PROBLEM SET ::
[1] In the Gumbel Softmax notes, what distributions are named as examples to which the reparameterization trick can be applied?
[2] Please extend the Gumbel Softmax notes, picking up right after their final sentence.

SUPPLIED TEXT ::
— START —

# Gumbel Softmax

Recall that we want to compute the gradient w.r.t. $\phi$ of the
following expectation

$$\mathbb{E}_{q_\phi(x)} \left[ f(x) \right]$$

If we draw samples from $q_\phi(x)$ then the resulting expression
does not depend on $\phi$ so we cannot compute the gradient.
We must express $x$ as the result of a deterministic function of
a random variable $z$ drawn from a distribution $p_Z(z)$ that
does not depend on $\phi$

$$x = g_\phi(z), \text{ where } z \sim p_Z(z)$$

The expectation becomes

\begin{eqnarray}
\mathbb{E}_{p_Z(z)} \left[ f(g_\phi(z)) \right] \approx
\frac{1}{K} \sum_{i = 1}^K f(g_\phi(z^{(i)}))
\end{eqnarray}

That expression depends on $\phi$ and we can compute the derivative
w.r.t. $\phi$.
Reparameterization trick can be applied to some common continuous
distributions such as Gaussian, Poisson, ...

What if $q_\phi$ is a discrete distribution, e.g. categorical
distribution? In this case $\phi = (\pi_1, ..., \pi_n)^\top$.

— END —

DATA ::
— START —

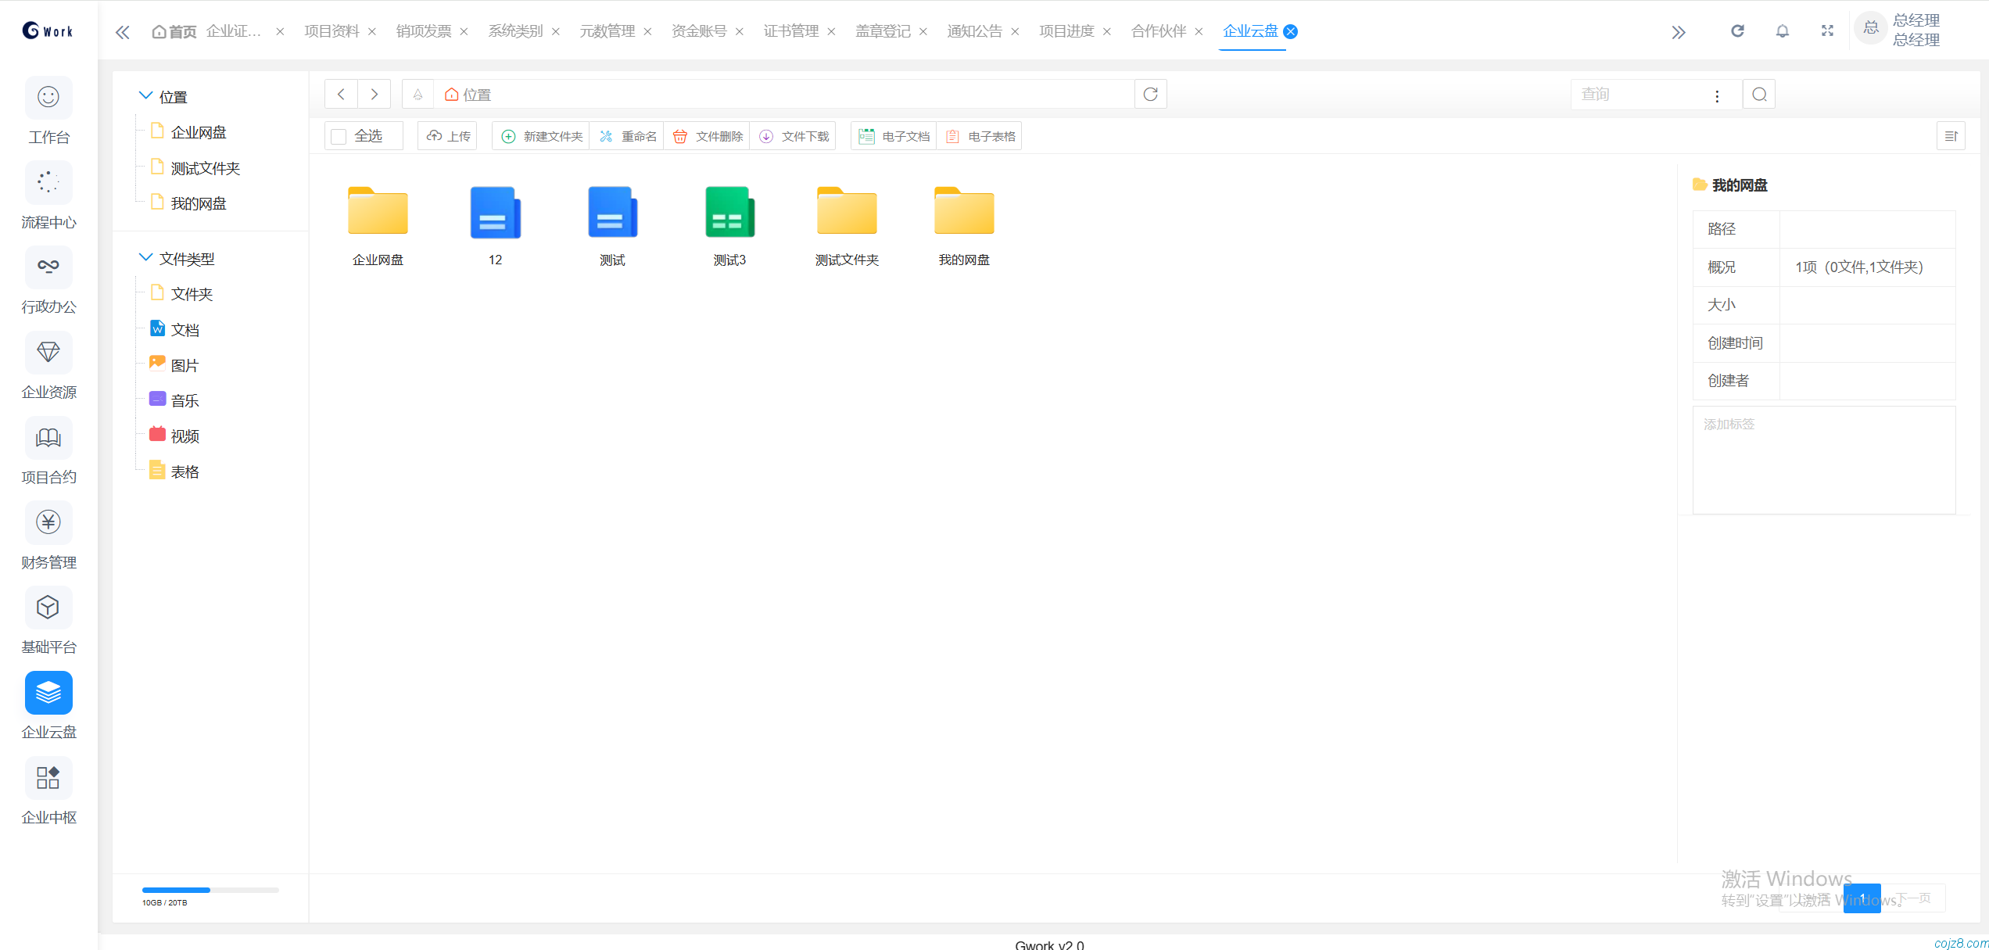Viewport: 1989px width, 950px height.
Task: Click the storage usage progress bar
Action: 210,890
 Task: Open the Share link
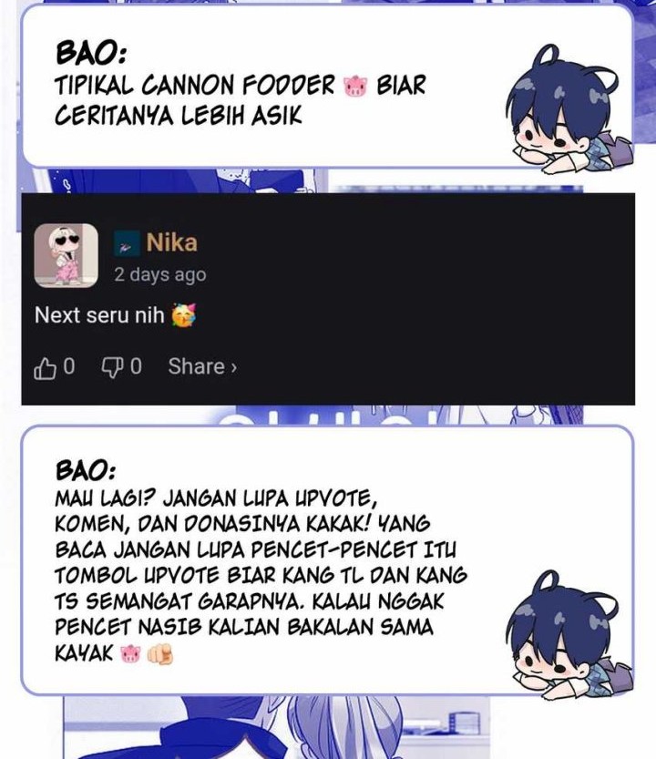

— END —

RESPONSES TO THE TASKS ::
[1] Gaussian and Poisson.

[2]
Samples from $q_\phi$ are one-hot vectors generated from this
process

$$x = \text{onehot}\left(\underset{i}{\max}\{i | \pi_1 + ... + \pi_i < u\}\right)$$
where $u \sim \mathcal{U}(0, 1)$.

We can apply the Gumbel-Max trick to approximate the process of drawing samples
from a categorical distribution
$$x = \text{onehot}\left( \underset{i}{\text{argmax}}(G_i + \log \pi_i) \right)$$

where $G_i$ is a sample from the standard Gumbel distribution.

- Question: why don't we train $\phi$ directly, it is a continuous vector.
- Answer: The input to the next step (e.g. the decoder) is a sample from
$q_\phi$, not the vector $\phi$ it self.
For example, we want to model human faces and $q_\phi$ is the categorical
distribution over skin colors. The input to the decoder are onehot vectors,
not continuous vectors.
$\phi$ could be $(0.45, 0.2, 0.2, 0.15)$ but samples from $q_\phi$ must be
$(1, 0, 0, 0)$ 45% of the time, $(0, 1, 0, 0)$ 20% of the time, ...


Gradient cannot pass through the discrete one-hot vector so we replace
the discrete one-hot vector with a continuous approximation to let the
gradient pass through. The continuous approximation is of the form

$$y_i = \frac{exp((\log(\pi_i) + G_i) / \tau)}{\sum_j exp(exp((\log(\pi_j) + G_j) / \tau))}$$
for $i = 1, ..., n$.